Ciò che esce fuori dalla filosofia di Adriano e dalle idee degli architetti non ha precedenti nella storia del design di esercizi commerciali (ma avrà ben noti successori). L'Olivetti Store è un open-space tutto marmo e vetro, aperto agli occhi e ai clienti, con le macchine da scrivere esposte. Chiunque può entrare e provarle, lasciare un messaggio o magari portarselo a casa. Sì, sappiamo che vi ricorda qualcosa.
Lo store attira subito l'attenzione della stampa, generalista e non, e inizia a essere trattato più come un'opera d'arte che come un mero esercizio commerciale. Il Time lo definisce "il più bello della Quinta Strada", la rivista Domus intuisce che "è una invenzione, è pieno di inediti e di valori poetici". Siamo di fronte a una rivoluzione del marketing, un nuovo modo di vedere e imporre un brand nell'immaginario collettivo, legandogli valori che vanno ben al di là del suo semplice uso.
Valori che possono essere messi a profitto: la Olivetti Divisumma raggiungerà un prezzo pari a dieci volte il suo costo di produzione e, nel 1959, l'azienda controllerà un terzo del mercato mondiale delle macchine da scrivere.
Le analogie con le imprese di Steve Jobs sono molteplici. L'Apple Store, in particolare, sembra una copia carbone dei negozi monomarca Olivetti: una teca di vetro con le pareti bianche e i prodotti disposti ordinati sui banchi, cosicché le persone possano provarli lì, proprio dentro la cattedrale del brand. Quelli di Olivetti avevano i tasti e nessun schermo, quelli di Jobs hanno lo schermo e nessun tasto ma il pensiero dietro è lo stesso: questa cosa non ti serve solo a scrivere o ad andare su internet; questa cosa ti definisce.

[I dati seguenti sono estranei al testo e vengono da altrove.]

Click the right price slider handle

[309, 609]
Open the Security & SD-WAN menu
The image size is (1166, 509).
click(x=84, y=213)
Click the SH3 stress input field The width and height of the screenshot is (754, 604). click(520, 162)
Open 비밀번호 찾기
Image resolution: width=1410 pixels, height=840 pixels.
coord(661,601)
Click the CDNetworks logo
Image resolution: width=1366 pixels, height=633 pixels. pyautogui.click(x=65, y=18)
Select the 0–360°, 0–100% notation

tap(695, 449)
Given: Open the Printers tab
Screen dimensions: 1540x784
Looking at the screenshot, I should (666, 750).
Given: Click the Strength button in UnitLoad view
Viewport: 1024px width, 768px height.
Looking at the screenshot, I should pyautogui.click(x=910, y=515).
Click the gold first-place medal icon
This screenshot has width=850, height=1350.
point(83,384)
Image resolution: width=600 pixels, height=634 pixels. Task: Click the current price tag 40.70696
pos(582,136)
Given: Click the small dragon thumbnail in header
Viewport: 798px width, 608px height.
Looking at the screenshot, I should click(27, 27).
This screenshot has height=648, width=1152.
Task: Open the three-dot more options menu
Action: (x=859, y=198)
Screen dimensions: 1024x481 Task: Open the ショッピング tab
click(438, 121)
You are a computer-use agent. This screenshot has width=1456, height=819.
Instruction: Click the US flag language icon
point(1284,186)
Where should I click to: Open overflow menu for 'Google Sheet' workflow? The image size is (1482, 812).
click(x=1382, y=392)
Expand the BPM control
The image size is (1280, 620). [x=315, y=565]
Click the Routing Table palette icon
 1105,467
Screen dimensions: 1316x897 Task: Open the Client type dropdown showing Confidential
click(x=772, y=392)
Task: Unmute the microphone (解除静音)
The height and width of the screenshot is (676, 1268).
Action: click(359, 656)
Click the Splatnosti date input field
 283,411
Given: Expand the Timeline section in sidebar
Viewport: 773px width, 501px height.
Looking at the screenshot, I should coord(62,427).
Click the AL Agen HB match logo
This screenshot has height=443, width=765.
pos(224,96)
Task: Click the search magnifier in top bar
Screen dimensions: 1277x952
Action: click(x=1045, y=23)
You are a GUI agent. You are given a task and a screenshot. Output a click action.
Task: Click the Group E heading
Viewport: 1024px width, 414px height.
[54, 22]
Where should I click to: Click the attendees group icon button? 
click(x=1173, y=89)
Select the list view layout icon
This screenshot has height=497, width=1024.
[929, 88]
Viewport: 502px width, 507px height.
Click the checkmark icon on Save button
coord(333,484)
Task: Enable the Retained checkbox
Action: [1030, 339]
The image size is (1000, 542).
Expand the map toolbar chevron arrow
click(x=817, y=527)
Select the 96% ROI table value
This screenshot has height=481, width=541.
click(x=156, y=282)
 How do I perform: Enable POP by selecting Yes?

Entrambe le aziende sono diventate leader nel loro settore, tanto che il nome comune del prodotto viene spesso sostituito dal nome del brand: in passato si diceva "una Olivetti" per intendere "macchina da scrivere", oggi capita di dire "i-Phone" al posto di "smartphone".
MetalGearLiquid/Matt Yohe/Wikimedia
Adriano Olivetti scomparirà nel 1960. Due anni dopo nasce la divisione elettronica dell'azienda, guidata da suo figlio Roberto che inizierà a sperimentare con i computer. L'Olivetti però non riuscirà mai a imporsi in quel mercato e, poco più di dieci anni dopo, tre ragazzi emergeranno da un famoso garage della California con un'idea in testa e la voglia di prendersi il mondo.
Eppure noi sappiamo che quei negozi scintillanti che apriranno molti anni dopo non sono frutto del loro genio. Come diceva Picasso a proposito dei grandi artisti: la genialità sta anche e soprattutto nel saper copiare.